Chapter 11.13, Problem 102AAP

To determine

The viscosity of the soda-lime glass at the temperature of $675°\text{C}$.

Answer to Problem 102AAP

The viscosity of the soda-lime glass at the temperature of $675°\text{C}$ is ${10}^{11.33}\text{P}$.

Explanation of Solution

Write the equation involving the viscosity to temperature for a viscous flow in the glass.

  $\eta ={\eta }_0{e}^{Q/RT}$                                                                                                            (I)

Here, viscosity of the glass is $\eta$, pre-exponential constant is ${\eta }_0$, molar activation energy for viscous flow is $Q$, universal gas constant is $R$ and absolute temperature is $T$.

Conclusion:

At the temperature of $560°\text{C}$, write the equation involving the viscosity to temperature for a viscous flow in the glass.
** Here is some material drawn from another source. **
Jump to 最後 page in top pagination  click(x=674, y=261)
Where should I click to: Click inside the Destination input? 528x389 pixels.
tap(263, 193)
  ${\eta }_1={\eta }_0{e}^{Q/R{T}_1}$                                                                                                          (II)

Here, viscosity of the soda-lime glass at the temperature of $560°\text{C}$ is ${\eta }_1$ and initial temperature of the soda-lime glass is $T_1$.
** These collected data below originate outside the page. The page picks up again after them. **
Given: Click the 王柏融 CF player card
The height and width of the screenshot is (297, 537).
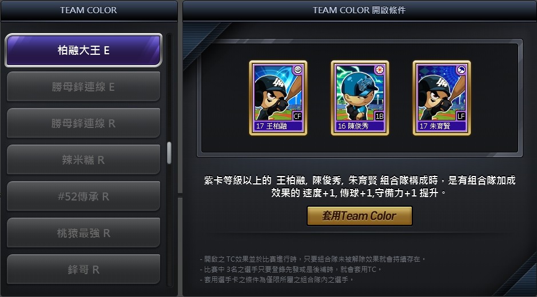Looking at the screenshot, I should click(x=278, y=98).
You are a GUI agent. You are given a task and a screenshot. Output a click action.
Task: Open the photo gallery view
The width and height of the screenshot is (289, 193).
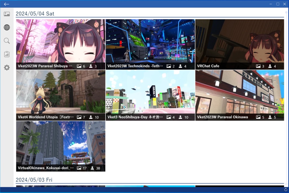point(6,14)
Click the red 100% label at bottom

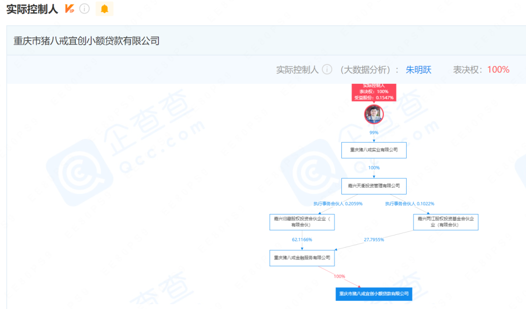pyautogui.click(x=339, y=276)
At the temperature of $675°\text{C}$, write the equation involving the viscosity to temperature for a viscous flow in the glass.
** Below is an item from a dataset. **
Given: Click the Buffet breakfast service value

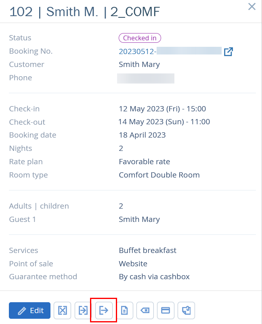Looking at the screenshot, I should tap(147, 251).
  ${\eta }_2={\eta }_0{e}^{Q/R{T}_2}$                                                                                                        (III)

Here, viscosity of the soda-lime glass at the temperature of $675°\text{C}$ is ${\eta }_2$ and final temperature of the soda-lime glass is $T_2$.

Divide Equation (II) by Equation (III).

  $\begin{array}{c}\frac{{\eta }_1}{{\eta }_2}=\frac{{\eta }_0{e}^{Q/R{T}_1}}{{\eta }_0{e}^{Q/R{T}_2}}\\ =\frac{e^{Q/R{T}_1}}{e^{Q/R{T}_2}}\\ =\exp \left[\frac{Q}{R}\left(\frac{1}{T_1}-\frac{1}{T_2}\right)\right]\end{array}$                                                                                  (IV)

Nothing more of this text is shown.